A melhor forma de prevenir futuras pandemias é mesmo a aposta na investigação. Tem sido impressionante a resposta da comunidade científica a estes últimos acontecimentos, nomeadamente, na área das vacinas e de tratamentos inovadores. A comunidade científica está cada vez mais perto da sociedade e com ela interage. Quer de forma preventiva quer de forma a minimizar o impacto dos inúmeros desafios a que a nossa sociedade tem sido exposta, a comunidade científica tem dado uma resposta impressionante.

De que forma as mudanças climáticas já estão a alterar a Saúde? Fala-se muito em alergias, mas que outros problemas estão a afetar a população e que ainda não são vistos como um perigo?
Realmente são muito evidentes as mudanças climáticas, a falta de estações do ano, os fenómenos climáticos extremos. Na área das infeções não me admira que doenças como malária ou outras neste momento limitadas a algumas áreas geográficas por questões climáticas, alastrem a outras áreas e venham a surgir até entre nós. Temos repensado o programa científico dos nossos alunos, no sentido de os preparar não só para o presente como para o que pode vir a acontecer de uma forma mais global.

Para além de tudo o que faz, que outra paixão nutre, que a completa enquanto pessoa?
Sou bastante viciada no trabalho, mas há inúmeras outras coisas que me completam enquanto pessoa.
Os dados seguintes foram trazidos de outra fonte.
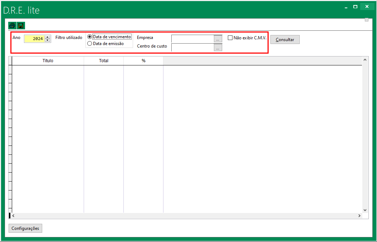This screenshot has width=377, height=242.
Task: Enable the Não exibir C.M.V. checkbox
Action: [x=230, y=38]
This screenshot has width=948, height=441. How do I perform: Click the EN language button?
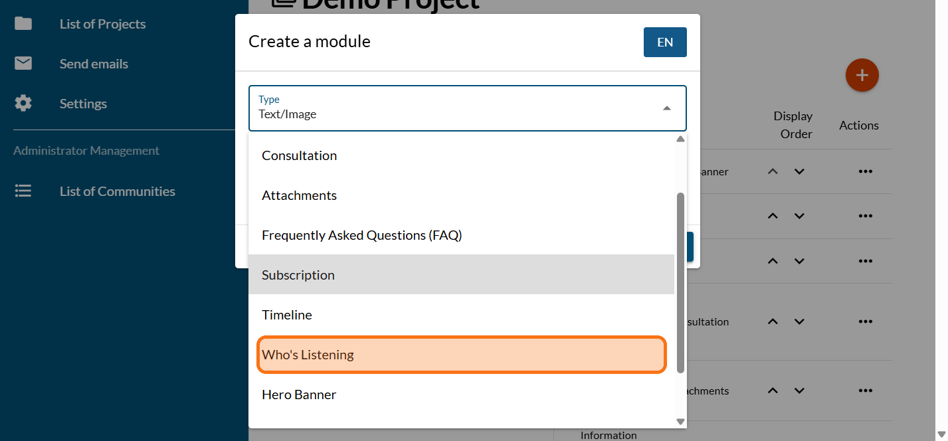pos(664,42)
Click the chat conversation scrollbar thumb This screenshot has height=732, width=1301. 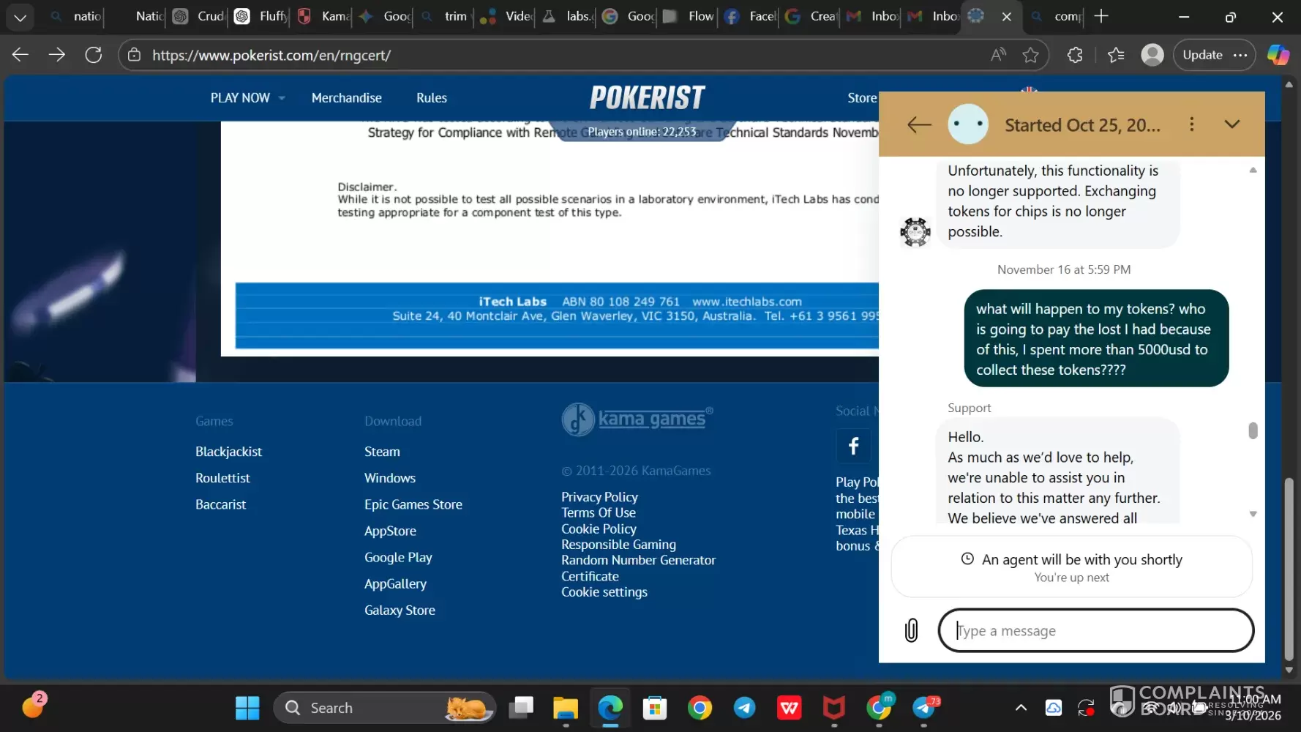point(1253,431)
Gosto muito do mar, do rio, de música calma e de um bom livro. Gosto de cozinhar e ter a família reunida. Mas paixão eu tenho pela família. Sou mãe de 4 pessoas que amo acima de qualquer outra coisa. Sou uma mãe orgulhosa e eles são a minha prioridade sempre. Os meus pais e os meus irmãos foram sempre um exemplo para mim e coloco sempre a família em primeiro lugar.
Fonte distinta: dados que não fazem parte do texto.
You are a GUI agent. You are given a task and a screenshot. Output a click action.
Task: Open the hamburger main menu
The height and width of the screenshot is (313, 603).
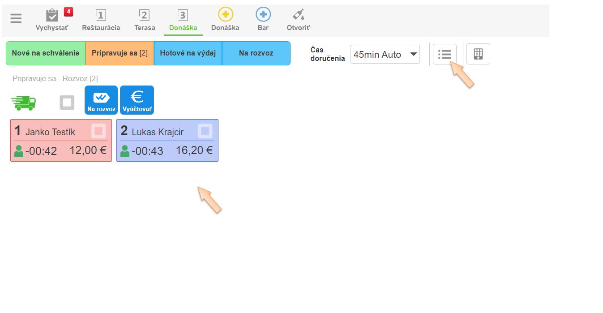(16, 18)
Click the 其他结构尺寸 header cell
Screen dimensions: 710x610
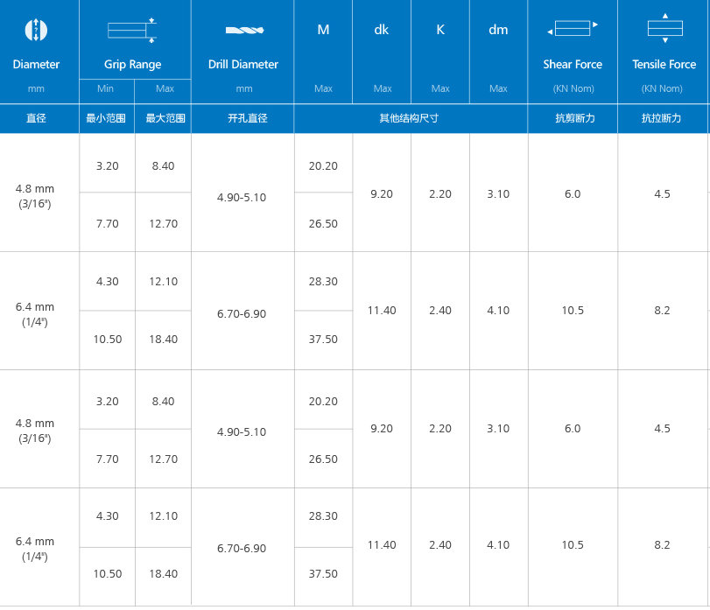(411, 118)
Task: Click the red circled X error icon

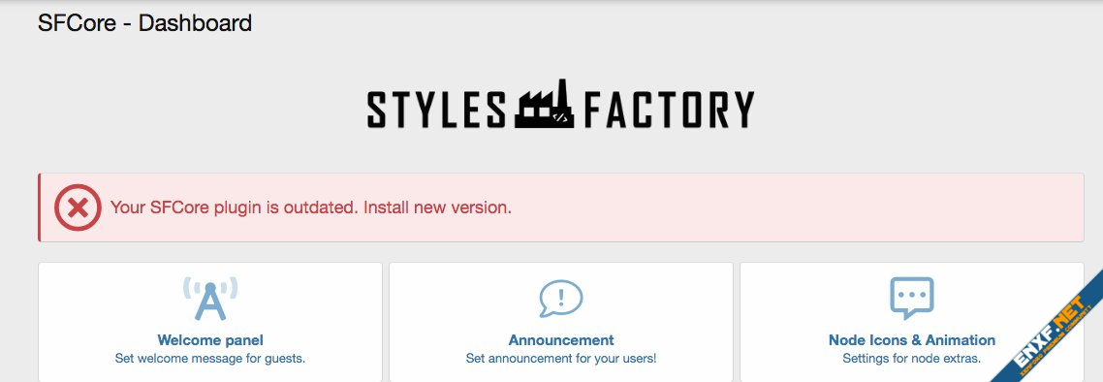Action: [79, 207]
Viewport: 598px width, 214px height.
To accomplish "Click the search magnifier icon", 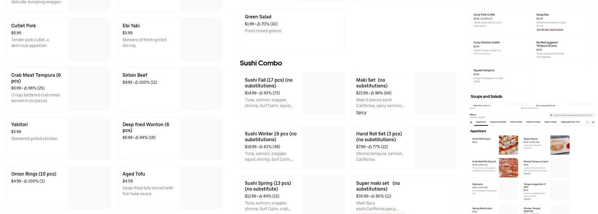I will pyautogui.click(x=552, y=115).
Como cientista e com obra feita em prol da saúde nacional e, pela sua vocação médica e conhecimento, que apreciação faz do panorama científico português na sua área de investigação, e em outras áreas de um modo geral? Considera que a ciência é devidamente valorizada em Portugal?
A ciência nunca foi devidamente valorizada em Portugal. Há muitas oportunidades perdidas no nosso país que segue sem apostar na investigação. Não investe na investigação nem na saúde ou educação. Não investe nos transportes, na justiça, não temos ambição. Há muita gente muito válida a sair do país e talvez sejam eles que estão certos. Tive oportunidades muito boas no estrangeiro, nomeadamente na Suécia, e muitas vezes me arrependo de não ter ficado por lá.

Que mensagem gostaria de deixar aos médicos portugueses?
A situação em Portugal está muito difícil para a classe médica. A remuneração é vergonhosa relativamente à exigência, responsabilidade e quantidade de trabalho e empenho exigidas. Pior do que a remuneração estão ainda as condições de trabalho que se têm degradado de uma maneira geral. Gostaria de dizer aos médicos que mantenham o espírito de missão e que coloquem os doentes acima de tudo, porque foi para isso que nos formamos. Contudo, não devem aceitar trabalhar sem terem assegurado as mínimas condições de segurança e dignidade.